Magazin #07

»Wichtig ist, daß die Fotografie ihre Autonomie erhält«

Gerd Schnakenwinkel führt quasi ein Doppelleben: Er ist Konrektor der Realschule in Rotenburg/Wümme – und im Zweitberuf Galerist. Als langjähriger Sammler von Fotografie gründete er 1988 die GAFF – Galerie für Fotografie in Rotenburg. Schon die Tatsache, daß Schnakenwinkel in einer Kleinstadt lebt und ausstellt, macht ihn zu einem Außenseiter in der Fotoszene. In den GAFF-Ausstellungen waren unter anderem Arbeiten von Heinz-Jürgen Gerke, Barbara Klemm, Heinrich Riebesehl, Stefan Pielow, Ines Krüger, Sibylle Bergemann und Arno Fischer zu sehen.

Interview – Frank Pusch

Pusch: Warum wird ein Lehrer Galerist und Sammler – und bleibt weiter Lehrer?

Schnakenwinkel: Muß denn ein Galerist und Sammler diesen Job hauptberuflich ausüben? Meines Wissens haben auch Gruber, Gernsheim und Heiting parallel zu ihrem fotografischen Wirken andere Berufe ausgeübt.

Nach welchen Kriterien suchen Sie aus?

Das ist, als wenn man erklären muß, warum man einen Menschen toll findet. Wenn Sie sich verlieben, was spielt da die Hauptrolle – das Haar, das Gesicht, die Beine? Man weiß es im Grunde nicht. Der eigentliche Kick ist viel tiefer, viel ganzheitlicher. So geht es mir mit Fotos auch.

Was genau sammeln Sie?

Ich bin über klassische Fotografie allmählich zu moderneren Klassikern gekommen – das hat sich so ergeben. Ich habe auch immer schon jüngere Fotografen gesammelt. Solche, die ich ausgestellt habe oder zu denen ich Kontakt hatte.

Was bedeutet für Sie Bildjournalismus heute?
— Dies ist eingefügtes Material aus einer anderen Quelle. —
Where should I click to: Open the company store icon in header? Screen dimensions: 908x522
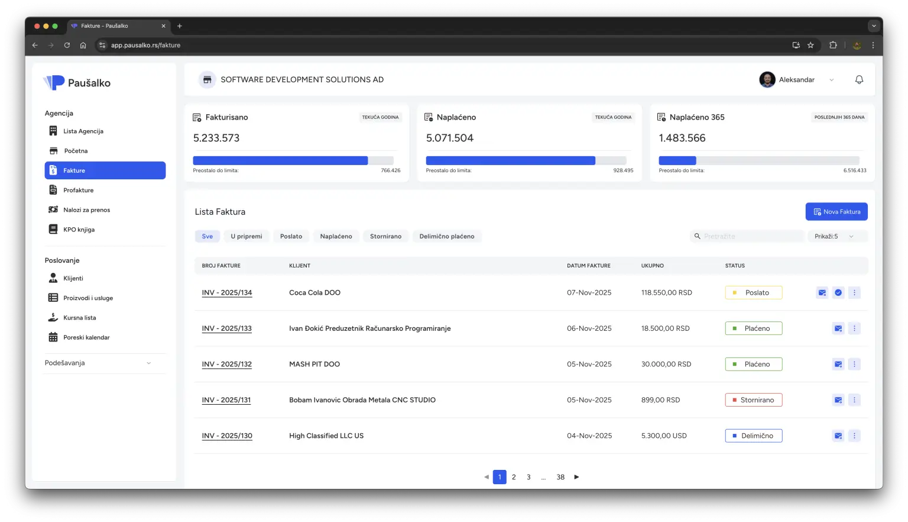coord(207,80)
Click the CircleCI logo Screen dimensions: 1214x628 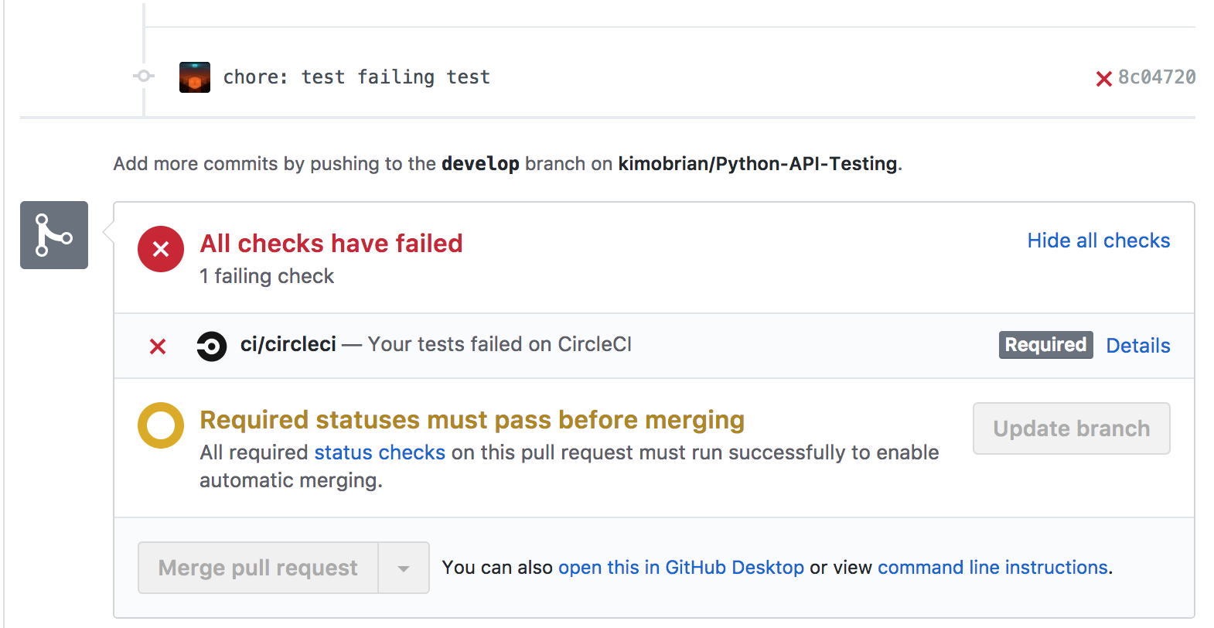point(212,345)
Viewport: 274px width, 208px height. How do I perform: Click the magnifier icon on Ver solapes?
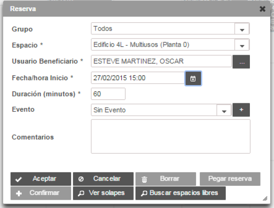pyautogui.click(x=81, y=193)

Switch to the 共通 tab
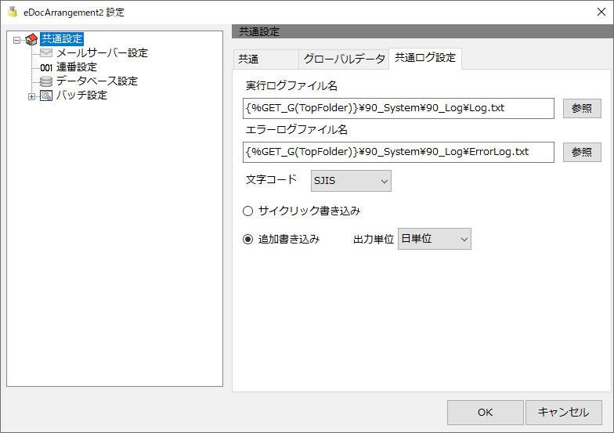(x=265, y=60)
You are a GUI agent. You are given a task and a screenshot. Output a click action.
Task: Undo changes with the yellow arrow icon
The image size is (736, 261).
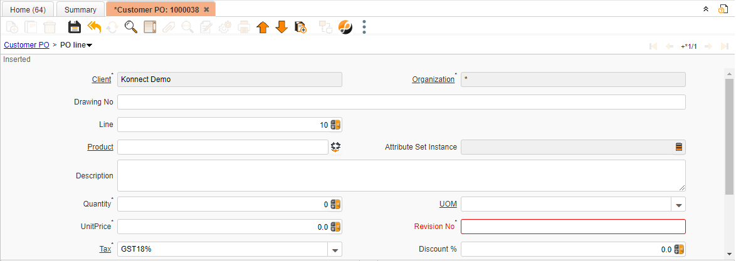click(x=94, y=27)
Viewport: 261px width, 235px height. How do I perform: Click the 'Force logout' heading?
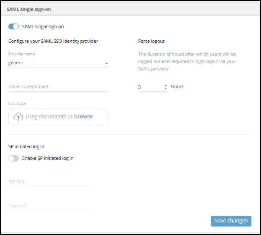pos(151,41)
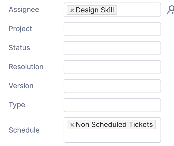Open the Status selection field
Image resolution: width=174 pixels, height=146 pixels.
pyautogui.click(x=112, y=48)
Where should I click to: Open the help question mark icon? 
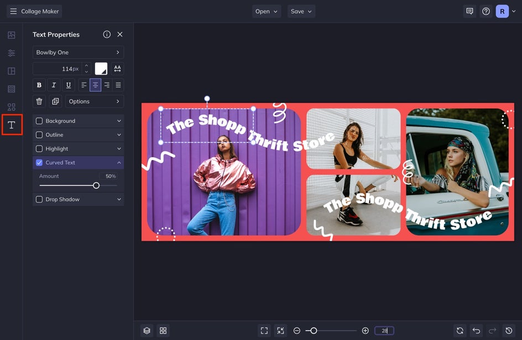pos(486,12)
Ich fühle mich eher von nicht aktuellen, nicht journalistischen Themen angesprochen. Das liegt sicher daran, daß sich bei aktuellen Themen oft das einschleicht, was ich ohnehin als das Manko vieler Fotos empfinde. Das ist oft geschmäcklerisch und gefällig, wird immer oberflächlicher und glatter – Designmaterial in einem Magazin. Ich nehme auch Fotografien nicht so sehr in Magazinen wahr, eher schon in Büchern. Für mich ist aber eine Fotografie-Ausstellung das Eigentliche, ganz egal wie groß die ist und wo sie ist. Ich denke, da begegne ich richtig der Fotografie.

Sie sammeln und zeigen Bilder junger, unbekannter Fotografen. Warum setzen Sie nicht auf bekannte Namen, die eine »sichere Bank« wären?
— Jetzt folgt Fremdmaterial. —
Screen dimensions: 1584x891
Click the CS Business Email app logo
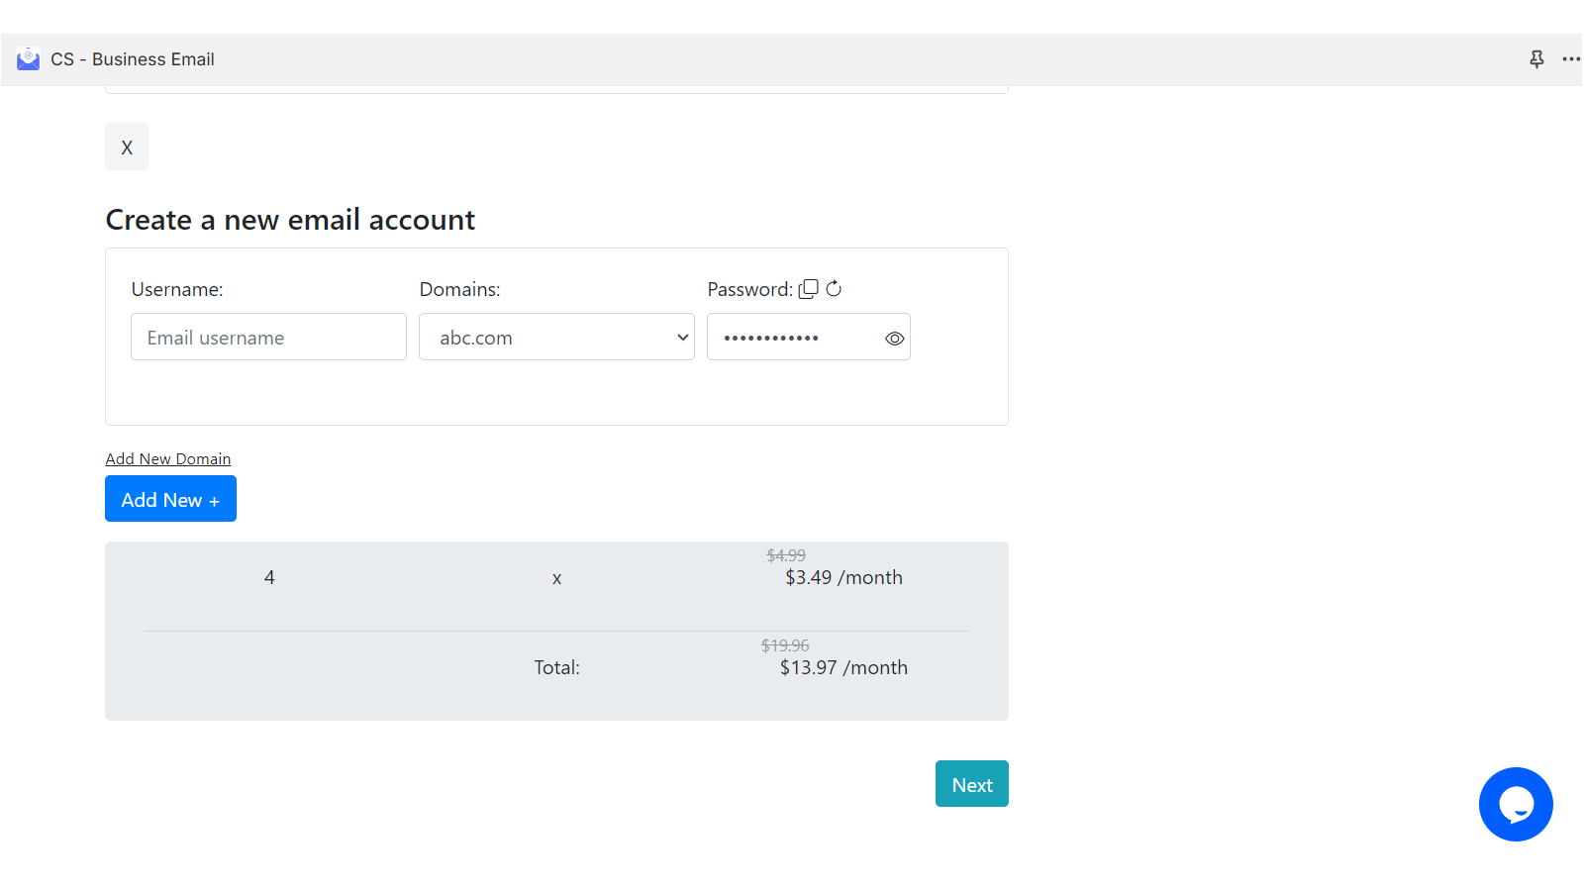click(x=28, y=59)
Bei den jungen Fotografen, die ich auswähle und anderen Institutionen gegenüber vertrete, gehe ich nur danach, ob die Bilder mir gefallen. Das ist für mich entscheidend. Ich freue mich, wenn ich bei anderen für meine Fotografen Interesse wecke – wenn nicht, ist das auch kein Beinbruch. Die Fotografen sind oft froh, wenn sie in mir jemanden haben, der sie bestärkt, sie vielleicht auch kritisiert und ihnen Ratschläge gibt. Ihr Geld verdienen sie oft mit Jobs, die mit Fotografie nicht viel zu tun haben.

Was nutzt Ihr Engagement den Fotografen konkret?
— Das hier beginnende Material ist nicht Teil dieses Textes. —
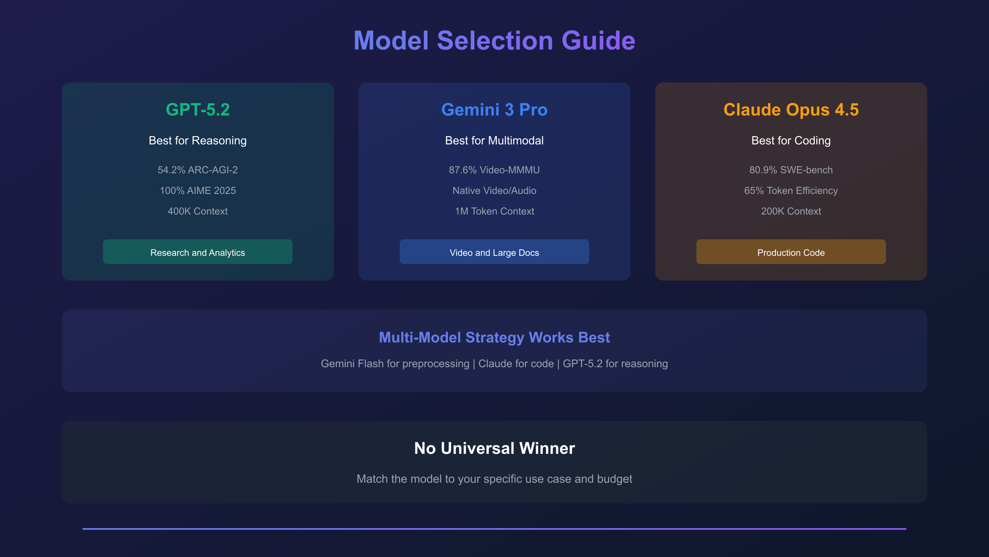Click the 54.2% ARC-AGI-2 stat

click(x=198, y=170)
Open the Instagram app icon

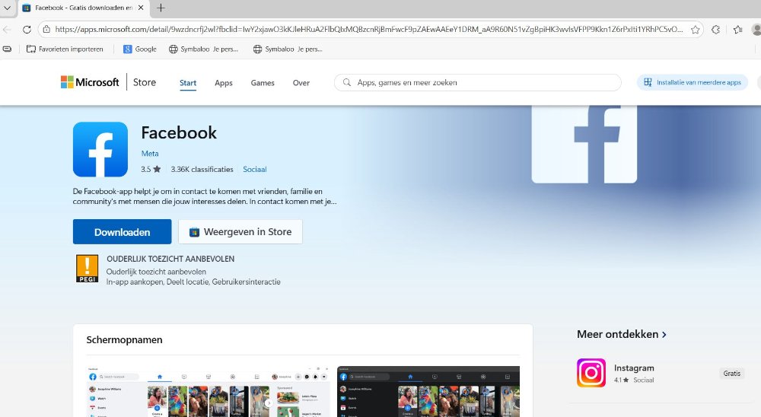coord(591,373)
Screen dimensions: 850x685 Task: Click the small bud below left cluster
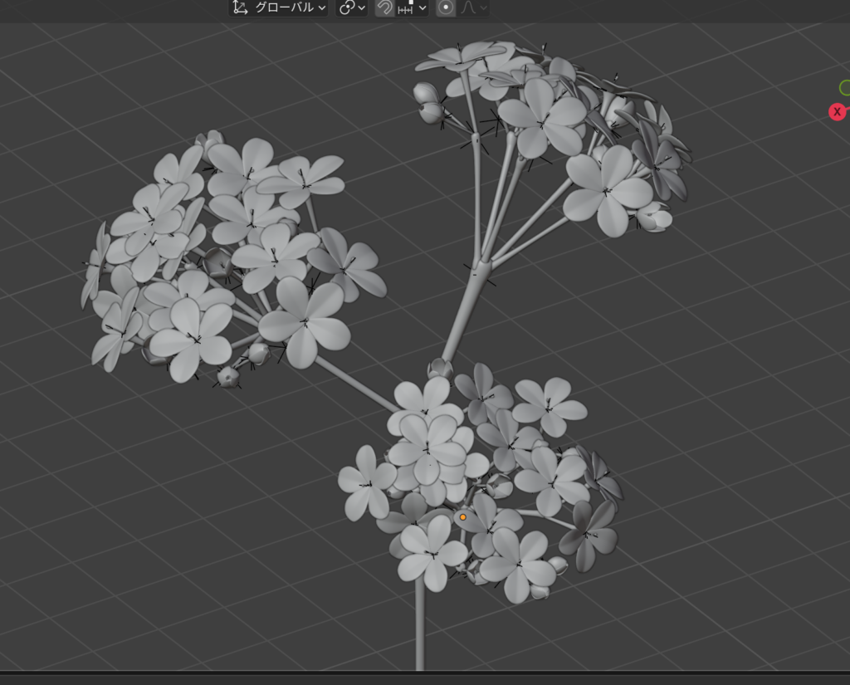(227, 376)
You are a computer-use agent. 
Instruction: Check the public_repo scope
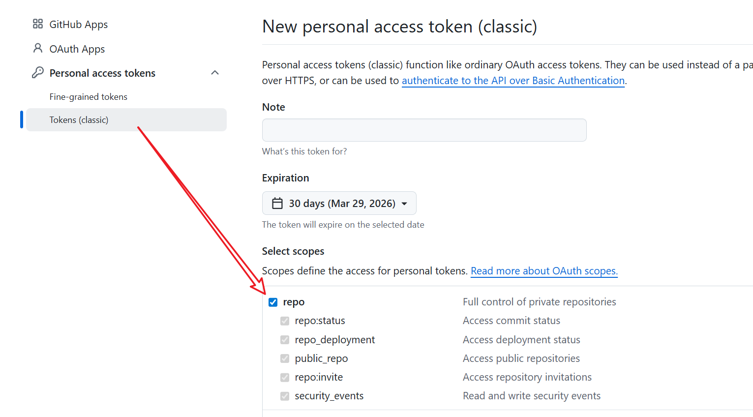(x=285, y=358)
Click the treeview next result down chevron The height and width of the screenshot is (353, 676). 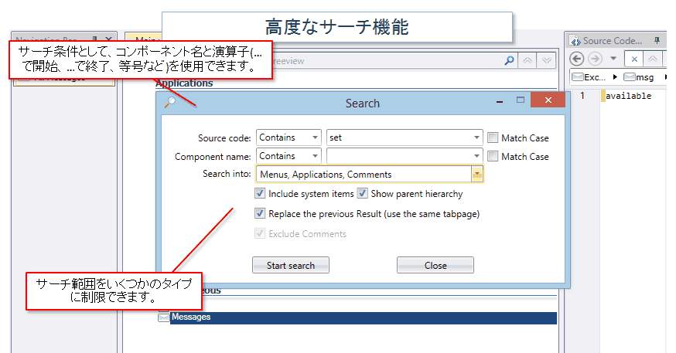click(547, 60)
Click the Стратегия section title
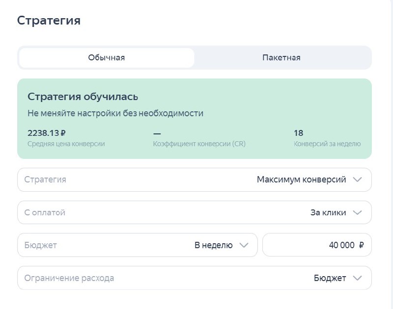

Alles was ich mache, mache ich aus Interesse an der Fotografie, an der Sache. Ich vermute, daß das rüberkommt. Und daß das ein Schlüssel ist, warum viele Fotografen an der Arbeit der Galerie, an meiner Arbeit, an mir interessiert sind und ein Interesse daran haben, etwas mit mir zu machen. Sie merken, daß ich an ihnen interessiert bin. Hier geht es um die Sache, um die Fotografie – nicht ums Geld.

Also Fotografie als Kunst – l’art pour l’art. Was halten Sie davon, den Wert eines Bildes durch Vernichtung des Negativs oder ähnliches zu steigern?

Für mich ist wichtig, daß die Fotografie ihre Autonomie erhält, sich als künstlerisches Medium behauptet . Ich habe etwas gegen Äußerlichkeiten wie »es sind nur zehn Abzüge da« oder »das Negativ ist vernichtet worden«. Deshalb unterscheide ich strikt zwischen bildender Kunst und Fotografie.

Was ist denn der Unterschied zwischen Fotografie und bildender Kunst?

Der Unterschied ist für mich, daß man alles zur Kunst erklären kann. Ein Foto oder eine Fotoserie muß aber einen Ausschnitt der Wirklichkeit gestalterisch verwenden. Wenn bei der Gestaltung des Fotos zu sehr Zufälle mitspielen, dann ist das schon ein Abdriften in den Bereich der bildenden Kunst. Deswegen meine ich – im Gegensatz zu den meisten Menschen –, daß es ungleich schwieriger ist, ein gutes Foto zu machen als ein bildnerisches Kunstwerk.

Gibt es in Deutschland ein Bewußtsein für diese Auffassung von Fotografie?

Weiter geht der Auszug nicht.